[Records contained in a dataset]
- - -
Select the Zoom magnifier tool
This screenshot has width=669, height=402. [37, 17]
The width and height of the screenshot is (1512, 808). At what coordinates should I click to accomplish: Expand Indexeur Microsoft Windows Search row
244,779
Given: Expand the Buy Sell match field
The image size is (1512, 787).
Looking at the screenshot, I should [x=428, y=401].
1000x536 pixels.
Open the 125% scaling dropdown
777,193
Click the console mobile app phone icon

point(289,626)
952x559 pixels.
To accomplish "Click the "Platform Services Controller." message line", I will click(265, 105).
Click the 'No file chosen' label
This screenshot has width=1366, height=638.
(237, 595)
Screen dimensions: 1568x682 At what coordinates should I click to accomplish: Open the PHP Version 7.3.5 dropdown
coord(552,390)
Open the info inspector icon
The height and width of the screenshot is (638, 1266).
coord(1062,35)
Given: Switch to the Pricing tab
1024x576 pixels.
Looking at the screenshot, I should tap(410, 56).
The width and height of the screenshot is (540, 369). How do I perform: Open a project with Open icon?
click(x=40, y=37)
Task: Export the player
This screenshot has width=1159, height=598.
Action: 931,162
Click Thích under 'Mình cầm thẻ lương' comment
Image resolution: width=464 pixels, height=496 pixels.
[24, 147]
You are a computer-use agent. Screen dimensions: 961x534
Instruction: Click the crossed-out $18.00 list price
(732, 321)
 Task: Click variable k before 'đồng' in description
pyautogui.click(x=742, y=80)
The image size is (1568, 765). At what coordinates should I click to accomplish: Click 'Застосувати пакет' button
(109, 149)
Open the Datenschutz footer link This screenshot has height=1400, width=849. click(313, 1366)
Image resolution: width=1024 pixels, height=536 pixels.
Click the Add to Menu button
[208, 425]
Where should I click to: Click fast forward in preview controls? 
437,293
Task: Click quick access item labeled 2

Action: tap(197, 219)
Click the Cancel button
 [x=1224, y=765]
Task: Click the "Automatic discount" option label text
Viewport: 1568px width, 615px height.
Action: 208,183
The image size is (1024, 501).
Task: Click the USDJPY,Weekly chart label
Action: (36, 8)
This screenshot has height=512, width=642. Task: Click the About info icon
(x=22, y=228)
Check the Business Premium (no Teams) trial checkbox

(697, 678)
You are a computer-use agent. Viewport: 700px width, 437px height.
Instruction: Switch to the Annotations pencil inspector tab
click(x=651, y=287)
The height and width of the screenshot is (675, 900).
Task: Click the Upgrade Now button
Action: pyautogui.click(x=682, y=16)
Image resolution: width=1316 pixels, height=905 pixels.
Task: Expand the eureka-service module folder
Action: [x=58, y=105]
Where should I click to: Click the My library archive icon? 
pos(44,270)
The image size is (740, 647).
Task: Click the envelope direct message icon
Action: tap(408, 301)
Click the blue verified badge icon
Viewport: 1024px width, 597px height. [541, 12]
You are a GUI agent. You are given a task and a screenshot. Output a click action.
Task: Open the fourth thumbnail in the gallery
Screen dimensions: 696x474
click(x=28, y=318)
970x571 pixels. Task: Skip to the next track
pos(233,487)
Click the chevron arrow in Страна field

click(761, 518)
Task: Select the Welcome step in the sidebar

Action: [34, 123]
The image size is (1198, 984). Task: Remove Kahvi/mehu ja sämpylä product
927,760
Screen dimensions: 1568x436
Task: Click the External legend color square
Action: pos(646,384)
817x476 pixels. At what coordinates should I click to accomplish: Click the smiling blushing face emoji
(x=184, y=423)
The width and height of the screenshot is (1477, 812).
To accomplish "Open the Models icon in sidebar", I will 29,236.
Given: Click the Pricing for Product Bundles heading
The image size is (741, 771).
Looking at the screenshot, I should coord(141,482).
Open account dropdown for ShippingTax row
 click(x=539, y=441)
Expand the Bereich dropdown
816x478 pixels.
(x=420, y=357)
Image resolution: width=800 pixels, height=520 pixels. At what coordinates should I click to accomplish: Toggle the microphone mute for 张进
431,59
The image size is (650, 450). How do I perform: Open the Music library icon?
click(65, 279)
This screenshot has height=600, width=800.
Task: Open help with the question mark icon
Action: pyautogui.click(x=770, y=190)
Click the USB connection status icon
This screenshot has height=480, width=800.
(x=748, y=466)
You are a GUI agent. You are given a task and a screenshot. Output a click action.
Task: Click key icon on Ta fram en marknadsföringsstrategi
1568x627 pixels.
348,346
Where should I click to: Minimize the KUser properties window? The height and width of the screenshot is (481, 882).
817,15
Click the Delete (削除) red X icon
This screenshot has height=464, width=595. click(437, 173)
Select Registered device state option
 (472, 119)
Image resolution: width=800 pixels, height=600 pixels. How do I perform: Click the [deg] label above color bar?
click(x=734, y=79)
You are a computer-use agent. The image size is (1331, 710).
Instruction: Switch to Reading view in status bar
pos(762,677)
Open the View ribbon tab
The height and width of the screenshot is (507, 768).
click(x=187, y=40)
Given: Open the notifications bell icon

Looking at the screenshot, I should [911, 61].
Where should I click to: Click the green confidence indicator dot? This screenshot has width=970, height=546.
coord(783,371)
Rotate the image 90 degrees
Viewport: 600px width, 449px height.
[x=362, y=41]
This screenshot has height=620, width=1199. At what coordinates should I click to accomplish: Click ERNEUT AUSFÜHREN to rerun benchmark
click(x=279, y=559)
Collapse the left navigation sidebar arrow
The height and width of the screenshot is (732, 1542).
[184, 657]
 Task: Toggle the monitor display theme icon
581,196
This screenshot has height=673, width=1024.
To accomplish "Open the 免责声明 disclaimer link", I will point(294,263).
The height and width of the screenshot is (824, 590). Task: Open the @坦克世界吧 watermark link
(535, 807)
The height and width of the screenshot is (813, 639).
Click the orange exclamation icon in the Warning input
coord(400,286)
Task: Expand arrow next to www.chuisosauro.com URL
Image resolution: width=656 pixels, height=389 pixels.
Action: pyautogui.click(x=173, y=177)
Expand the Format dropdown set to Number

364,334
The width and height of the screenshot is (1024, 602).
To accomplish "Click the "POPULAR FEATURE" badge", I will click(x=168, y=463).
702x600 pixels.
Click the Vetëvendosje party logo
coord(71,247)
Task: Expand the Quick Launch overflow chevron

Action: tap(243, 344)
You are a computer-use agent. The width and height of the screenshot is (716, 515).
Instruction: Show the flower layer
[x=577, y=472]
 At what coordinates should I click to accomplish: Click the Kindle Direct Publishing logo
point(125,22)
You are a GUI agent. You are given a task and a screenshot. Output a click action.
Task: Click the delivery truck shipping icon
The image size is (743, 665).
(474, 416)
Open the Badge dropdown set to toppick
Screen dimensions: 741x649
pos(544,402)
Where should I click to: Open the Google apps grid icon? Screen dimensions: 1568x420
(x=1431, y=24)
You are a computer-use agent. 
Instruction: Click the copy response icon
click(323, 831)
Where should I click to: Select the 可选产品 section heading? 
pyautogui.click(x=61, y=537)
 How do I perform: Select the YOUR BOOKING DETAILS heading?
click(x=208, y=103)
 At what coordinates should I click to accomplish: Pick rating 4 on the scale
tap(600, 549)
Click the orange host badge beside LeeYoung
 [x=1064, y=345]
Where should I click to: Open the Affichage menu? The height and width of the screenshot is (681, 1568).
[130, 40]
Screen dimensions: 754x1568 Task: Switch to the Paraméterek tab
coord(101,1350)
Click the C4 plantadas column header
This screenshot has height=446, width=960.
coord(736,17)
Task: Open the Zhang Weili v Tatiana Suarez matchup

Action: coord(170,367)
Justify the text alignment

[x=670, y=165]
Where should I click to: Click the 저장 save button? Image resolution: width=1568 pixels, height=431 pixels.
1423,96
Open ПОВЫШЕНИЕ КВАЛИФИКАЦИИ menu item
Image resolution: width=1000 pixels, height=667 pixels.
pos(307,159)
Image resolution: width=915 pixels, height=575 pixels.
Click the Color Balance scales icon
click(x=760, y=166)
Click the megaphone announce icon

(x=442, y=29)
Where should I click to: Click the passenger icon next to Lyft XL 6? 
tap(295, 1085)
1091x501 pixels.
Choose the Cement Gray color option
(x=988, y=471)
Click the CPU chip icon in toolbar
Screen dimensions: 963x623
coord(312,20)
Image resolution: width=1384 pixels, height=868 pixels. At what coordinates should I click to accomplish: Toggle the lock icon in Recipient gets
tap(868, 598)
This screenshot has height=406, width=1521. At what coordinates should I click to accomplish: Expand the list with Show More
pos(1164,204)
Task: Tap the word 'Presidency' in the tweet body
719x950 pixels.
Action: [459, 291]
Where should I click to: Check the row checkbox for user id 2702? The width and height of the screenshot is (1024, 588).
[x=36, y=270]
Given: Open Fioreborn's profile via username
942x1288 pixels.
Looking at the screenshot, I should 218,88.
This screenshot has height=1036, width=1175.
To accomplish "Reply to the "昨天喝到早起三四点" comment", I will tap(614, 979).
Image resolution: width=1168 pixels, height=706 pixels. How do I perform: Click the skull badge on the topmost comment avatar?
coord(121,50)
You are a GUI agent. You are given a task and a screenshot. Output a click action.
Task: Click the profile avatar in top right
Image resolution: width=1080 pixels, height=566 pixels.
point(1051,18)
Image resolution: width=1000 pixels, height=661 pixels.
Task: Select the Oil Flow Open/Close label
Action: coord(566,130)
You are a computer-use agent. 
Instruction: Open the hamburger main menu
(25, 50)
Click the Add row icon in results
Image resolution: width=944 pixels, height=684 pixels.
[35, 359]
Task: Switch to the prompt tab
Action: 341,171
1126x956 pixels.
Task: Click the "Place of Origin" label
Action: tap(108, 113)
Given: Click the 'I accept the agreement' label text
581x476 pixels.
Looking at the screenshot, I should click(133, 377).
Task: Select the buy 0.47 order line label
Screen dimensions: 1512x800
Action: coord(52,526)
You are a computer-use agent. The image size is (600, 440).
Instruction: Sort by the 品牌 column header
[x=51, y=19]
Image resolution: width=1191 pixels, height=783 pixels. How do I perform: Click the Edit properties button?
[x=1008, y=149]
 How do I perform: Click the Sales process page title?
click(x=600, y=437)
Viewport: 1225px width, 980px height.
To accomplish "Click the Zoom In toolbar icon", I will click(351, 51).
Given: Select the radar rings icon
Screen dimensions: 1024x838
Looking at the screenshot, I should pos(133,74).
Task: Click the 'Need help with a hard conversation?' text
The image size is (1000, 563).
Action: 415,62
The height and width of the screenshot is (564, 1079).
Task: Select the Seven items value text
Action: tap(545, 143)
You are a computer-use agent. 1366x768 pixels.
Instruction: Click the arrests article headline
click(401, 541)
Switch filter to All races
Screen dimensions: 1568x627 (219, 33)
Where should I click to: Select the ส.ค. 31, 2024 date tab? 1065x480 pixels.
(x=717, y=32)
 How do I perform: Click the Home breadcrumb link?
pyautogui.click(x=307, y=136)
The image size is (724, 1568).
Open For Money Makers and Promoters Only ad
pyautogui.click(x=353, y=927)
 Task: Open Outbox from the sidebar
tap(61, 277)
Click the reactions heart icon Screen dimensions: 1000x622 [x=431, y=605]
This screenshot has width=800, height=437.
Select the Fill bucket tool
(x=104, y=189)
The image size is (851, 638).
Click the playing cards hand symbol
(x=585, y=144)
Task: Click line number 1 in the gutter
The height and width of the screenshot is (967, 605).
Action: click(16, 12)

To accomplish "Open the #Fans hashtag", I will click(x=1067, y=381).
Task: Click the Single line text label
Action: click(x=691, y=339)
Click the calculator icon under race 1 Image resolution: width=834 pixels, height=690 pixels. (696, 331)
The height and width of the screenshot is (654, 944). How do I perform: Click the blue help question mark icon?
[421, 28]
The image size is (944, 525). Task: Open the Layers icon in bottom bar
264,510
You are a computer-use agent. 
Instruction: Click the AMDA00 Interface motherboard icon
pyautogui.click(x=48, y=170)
- - -
TASK PROMPT: Within the data above, how many lines contain the word "under"? Write only the number.

SOLUTION TO THE EXERCISE: 2